Corporate social responsibility (CSR) is a self-regulating business model that helps a company be socially accountable—to itself, and the public. By practicing corporate social responsibility, companies can be conscious of the kind of impact they are having on all aspects of society, including economic, social, and environmental.

People, Profit, Planet TriangleOrganisations often focus their CSR on giving their employees a number of hours or days per year to support a local cause, or give their time to an initiative like Wellingtone’s Project Management Day of Service; helping small charities with their project management, planning, communications, and strategy.

There is a need now to extend organisational corporate responsibility to help deal with two of the most serious issues of our time, climate breakdown and biodiversity loss.

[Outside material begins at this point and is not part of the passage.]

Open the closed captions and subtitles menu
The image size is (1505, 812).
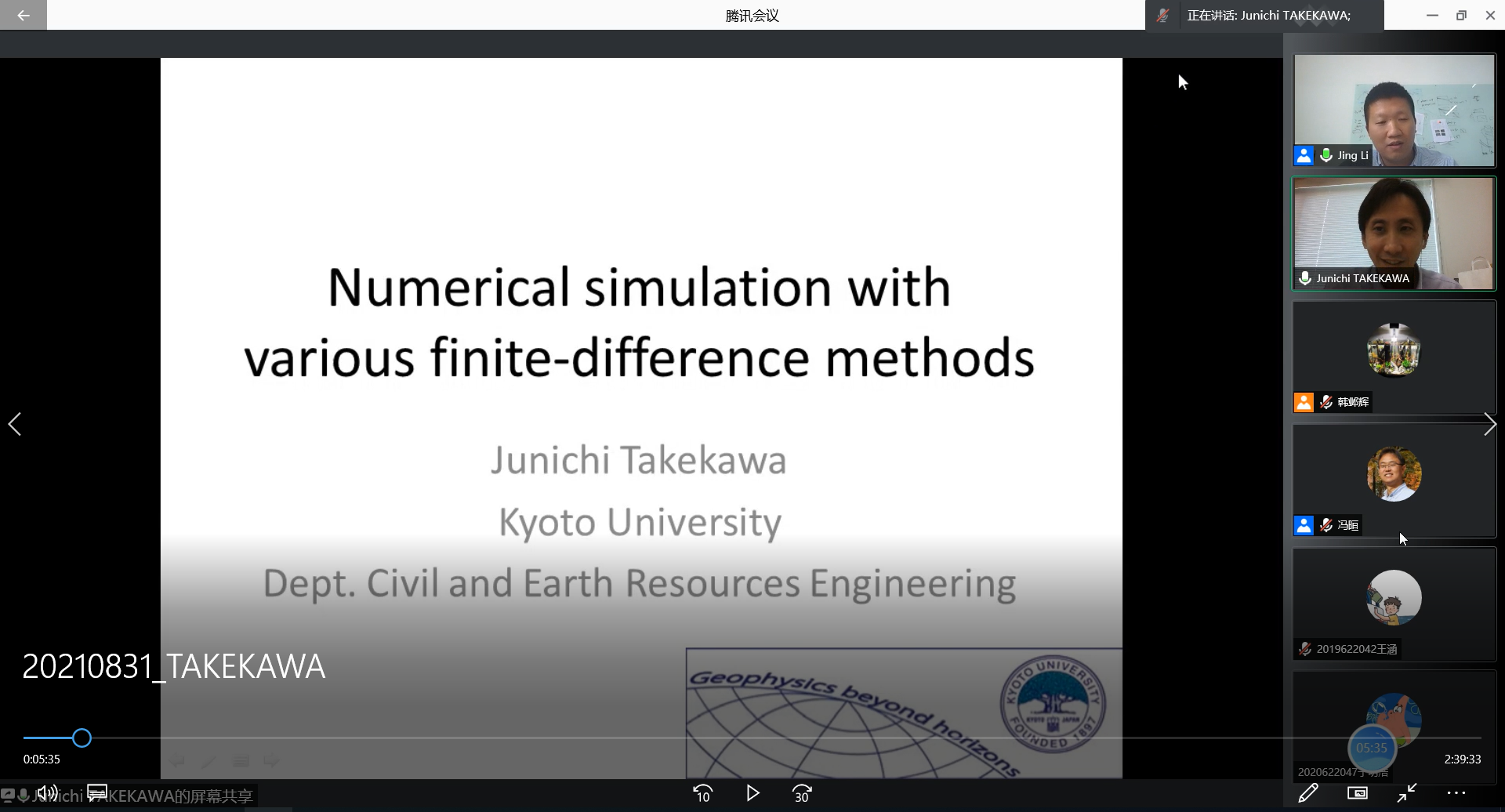pyautogui.click(x=97, y=793)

We can see this shift in our own backyard through the use of the sustainability triangle; which is slowly being integrated into the extended T,C,Q triple constraint. People, profit, and planet are being utilised as both constraints and success criteria for many environmentally aware companies.

We can also see the growth in interest in this area in the finance industry; with new products and services allowing investors to embed their values into their investments through a focus on positive screening and investment in companies that have socially useful products, who lead their industries on environmental, social, and governance issues rather than more traditional risk avoidance.

These new products are focusing the minds of investors on drivers such as net benefit to society, environmental, social responsibility, and governance. They have a unique perspective on the idea of a circular economy.

At PMI Synergy in London in November 2019, we explored some of the companies who are proactively working towards ‘reverse logistics’ to ensure the re-distribution of traditional waste.

IKEA and MUD Jeans are both examples of organisations who have realised the value of old, broken, and unwanted products through their reverse logistics to enable a zero-impact culture.

“We would basically be taking old bookshelves, old furniture, or an old door that’s finished its first life and sending it into new products. You’ll have a kitchen that used to be a bookshelf, without seeing any visible difference in them.”
Chief Sustainability Officer; Steve Howard, Ikea

Projects and programmes have a significant impact on our environment, and to meet the needs of society without breaching our ecological boundaries we will require a collective change in behaviour to deliver sustainable project outcomes.

If you are transforming or designing a PMO, when it comes to how your organisation delivers change, maybe you can think differently.

Think about how can you design new working practices to deliver a more positive impact on the world around us?